В правительстве тогда было чередование полос: то все идет легко, просто, все позволено, то всех подтягивают и во всем отказывают. Прошение Вячеслава попало в благой момент. Он был командирован на шесть недель в Венецию по случаю открытия Советского павильона на Biennale. И что было самое трудное: его семье разрешалось его сопровождать.

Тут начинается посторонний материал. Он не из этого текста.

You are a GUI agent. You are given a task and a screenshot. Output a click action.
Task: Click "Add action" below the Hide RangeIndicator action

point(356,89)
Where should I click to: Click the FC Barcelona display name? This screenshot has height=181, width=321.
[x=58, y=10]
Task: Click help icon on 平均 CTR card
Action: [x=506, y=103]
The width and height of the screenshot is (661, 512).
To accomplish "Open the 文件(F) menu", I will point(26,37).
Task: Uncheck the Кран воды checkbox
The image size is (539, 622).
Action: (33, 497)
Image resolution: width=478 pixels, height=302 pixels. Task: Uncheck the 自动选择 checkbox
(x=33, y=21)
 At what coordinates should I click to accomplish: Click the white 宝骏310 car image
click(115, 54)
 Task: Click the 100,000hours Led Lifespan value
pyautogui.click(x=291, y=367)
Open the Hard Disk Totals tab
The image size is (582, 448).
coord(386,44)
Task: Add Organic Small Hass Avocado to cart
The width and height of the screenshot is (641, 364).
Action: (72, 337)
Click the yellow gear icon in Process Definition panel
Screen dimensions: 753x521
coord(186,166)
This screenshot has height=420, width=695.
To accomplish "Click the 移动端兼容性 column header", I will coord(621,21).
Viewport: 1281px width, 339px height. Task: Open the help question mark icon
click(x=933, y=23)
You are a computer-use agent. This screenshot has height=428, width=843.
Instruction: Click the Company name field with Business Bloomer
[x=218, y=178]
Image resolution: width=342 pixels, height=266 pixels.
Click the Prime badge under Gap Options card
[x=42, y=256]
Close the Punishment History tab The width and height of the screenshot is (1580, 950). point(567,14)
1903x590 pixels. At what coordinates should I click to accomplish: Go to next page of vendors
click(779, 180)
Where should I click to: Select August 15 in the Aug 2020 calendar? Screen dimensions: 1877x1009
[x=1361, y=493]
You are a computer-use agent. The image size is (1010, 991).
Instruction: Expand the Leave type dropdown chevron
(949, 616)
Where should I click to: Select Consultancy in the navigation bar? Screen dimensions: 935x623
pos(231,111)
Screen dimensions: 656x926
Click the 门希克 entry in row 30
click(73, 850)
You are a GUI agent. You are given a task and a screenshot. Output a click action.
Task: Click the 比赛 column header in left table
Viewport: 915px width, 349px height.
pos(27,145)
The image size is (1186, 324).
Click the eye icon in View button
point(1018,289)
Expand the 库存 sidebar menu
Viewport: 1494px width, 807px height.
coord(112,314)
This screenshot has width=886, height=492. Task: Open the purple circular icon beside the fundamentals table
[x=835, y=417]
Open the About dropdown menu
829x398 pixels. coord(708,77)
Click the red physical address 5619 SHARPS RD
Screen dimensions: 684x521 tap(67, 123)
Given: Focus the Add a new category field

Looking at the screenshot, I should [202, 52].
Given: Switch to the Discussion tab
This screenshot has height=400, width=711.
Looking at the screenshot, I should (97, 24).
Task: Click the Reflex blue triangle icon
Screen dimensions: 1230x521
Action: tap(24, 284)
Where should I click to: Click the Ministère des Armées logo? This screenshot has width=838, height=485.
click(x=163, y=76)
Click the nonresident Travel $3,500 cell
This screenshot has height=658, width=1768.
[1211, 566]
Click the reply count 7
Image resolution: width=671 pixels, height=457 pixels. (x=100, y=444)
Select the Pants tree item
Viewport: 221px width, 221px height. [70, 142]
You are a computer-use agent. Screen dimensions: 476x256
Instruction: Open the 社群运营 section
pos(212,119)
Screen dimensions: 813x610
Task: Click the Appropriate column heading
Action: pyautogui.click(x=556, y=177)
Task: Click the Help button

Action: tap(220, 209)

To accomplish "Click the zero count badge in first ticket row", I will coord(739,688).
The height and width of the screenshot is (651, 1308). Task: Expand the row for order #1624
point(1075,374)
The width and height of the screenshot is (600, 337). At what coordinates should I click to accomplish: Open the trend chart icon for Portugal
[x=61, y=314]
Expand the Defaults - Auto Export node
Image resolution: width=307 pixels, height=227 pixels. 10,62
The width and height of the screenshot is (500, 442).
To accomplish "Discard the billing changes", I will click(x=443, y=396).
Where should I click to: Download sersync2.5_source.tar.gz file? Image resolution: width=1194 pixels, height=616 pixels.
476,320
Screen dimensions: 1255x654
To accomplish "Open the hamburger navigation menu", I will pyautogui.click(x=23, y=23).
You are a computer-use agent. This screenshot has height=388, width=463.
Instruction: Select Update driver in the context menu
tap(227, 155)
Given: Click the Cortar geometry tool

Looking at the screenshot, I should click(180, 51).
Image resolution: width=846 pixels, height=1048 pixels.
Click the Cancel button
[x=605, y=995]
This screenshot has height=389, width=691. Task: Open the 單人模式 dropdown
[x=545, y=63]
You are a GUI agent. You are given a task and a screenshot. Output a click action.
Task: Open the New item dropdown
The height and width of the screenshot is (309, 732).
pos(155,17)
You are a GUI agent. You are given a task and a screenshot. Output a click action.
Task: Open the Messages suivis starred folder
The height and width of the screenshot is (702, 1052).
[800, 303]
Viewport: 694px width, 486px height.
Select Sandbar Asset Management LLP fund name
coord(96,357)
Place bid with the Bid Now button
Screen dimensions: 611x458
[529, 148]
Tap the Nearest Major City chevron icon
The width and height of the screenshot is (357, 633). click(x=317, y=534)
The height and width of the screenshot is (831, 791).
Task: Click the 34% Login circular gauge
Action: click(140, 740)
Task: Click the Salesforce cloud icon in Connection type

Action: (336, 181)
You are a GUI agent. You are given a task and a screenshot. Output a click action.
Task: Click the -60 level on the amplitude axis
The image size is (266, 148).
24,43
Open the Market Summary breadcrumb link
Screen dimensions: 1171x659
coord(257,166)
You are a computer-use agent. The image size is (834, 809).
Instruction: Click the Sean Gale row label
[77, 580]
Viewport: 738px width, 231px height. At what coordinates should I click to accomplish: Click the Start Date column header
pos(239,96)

Приготовления к путешествию прошли как в тумане. Не помню ни хлопот, ни проводов на вокзал, ни того, как мы с Димой очутились в поезде, как испытывали горечь расставания с друзьями, с родными Настенькой и Сержиком.
86
Торжественный вечер произошел 6 июня 1924 г. (о нем см. газеты «Правда» и «Известия» от 7 июня). Ср. письмо Гершензона Шестову от 4 июня 1924 г.: «”Событие“ у нас — приезд Вяч. Ив[анова] — 6 июня — 125–я годовщина рождения Пушкина; по этому случаю Общ[ество] Люб[ителей] Росс[ийской] Слов[есности] устраивает /…/ вечер — и выписало В. И. для произнесения речи. Он согласился, и дней 5 назад приехал один. Хорош, как давно не был: молод, свеж бодр и светло настроен — очарователен; и весь блеск прежнего великолепия знаний, памяти, чудесного произнесения иностранных фраз и цитат, и тонкость и сложность афоризмов; и так как принимают его всюду царственно, то окрылен и весело возбужден, и каждого окутывает волной ласки и доброты; словом, Крез — триумфатор, лучезарный Ра, или тому подобный. Нет, правда, в высшей степени обаятелен и удивителен. Он приехал с целью выхлопотать себе командировку с содержанием, и наверное получит ее; тогда он осенью уедет с Лидией и Димой, и вы увидитесь. Он пробудет здесь недели 3–4, живет в Доме Ученых. Видимся каждый день, я наслаждаюсь им и опять влюбился в него; обыкновенно приходит вечером часов в 9, после дневной беготни и приглашенного обеда, усталый и светлый, и сидит до часу, рассказывая о дневных своих хлопотах и встречах и о жизни в Баку. И о тебе я должен был подробно рассказать ему. Он физически очень хорош и прекрасно выглядит: сед и брит» («Минувшее», вып. 6, с. 300–301).
87
В письме к Федору Степуну от 30 июня 1963 г. O. A. Шор сообщала: «Он говорил о ”Цыганах“ и о необходимости для России вновь обрести свой религиозный лик. В. И. имел большой успех; ему много аплодировали, не меньше, чем Луначарскому, который на том же заседании, непосредственно до В. И., прочел речь, утверждавшую как раз обратное. Но удивительно было не это, а то, что В. И. в течение всего своего трехмесячного пребывания в Москве (с конца мая по конец августа) являлся могучим духовным магнитом, к которому тянулись все мыслящие и духовно томящиеся» (римский архив В. И.).
88
См. письмо Гершензона Шестову от 16 июня 1924 г.: «Вяч[еславу] Ив[анов]ичу О. Д. Каменева в одно утро устроила командировку за границу, с хорошим содержанием, с паспортами и визами на казенный счет, и т. д. Он едет с семьею, т. е. с Лидией и Димой, сперва в Венецию, на неопределенный срок. Думаю, что еще застанет тебя в Берлине; я дам ему твой адрес, и он конечно побывает у тебя. Вчера он читал у меня свое последнее стихотворное произведение, род трагикомедии; много таланта, главное — восхитительные стихи. Заставь его прочитать эту вещь у д — ра Эйтингона, как в прошлом году Ремизов читал своего Петьку. У меня в Академии он читал при огромном стечении публики очень хороший доклад; овациям конца не было» («Минувшее», вып. 6, с. 302). В письме к Степуну от 30 июня 1963 г. O. A. Шор писала: «B. И. получил командировку, чисто формальную как право выехать и, конечно, без копейки денег» (римский архив В. И.).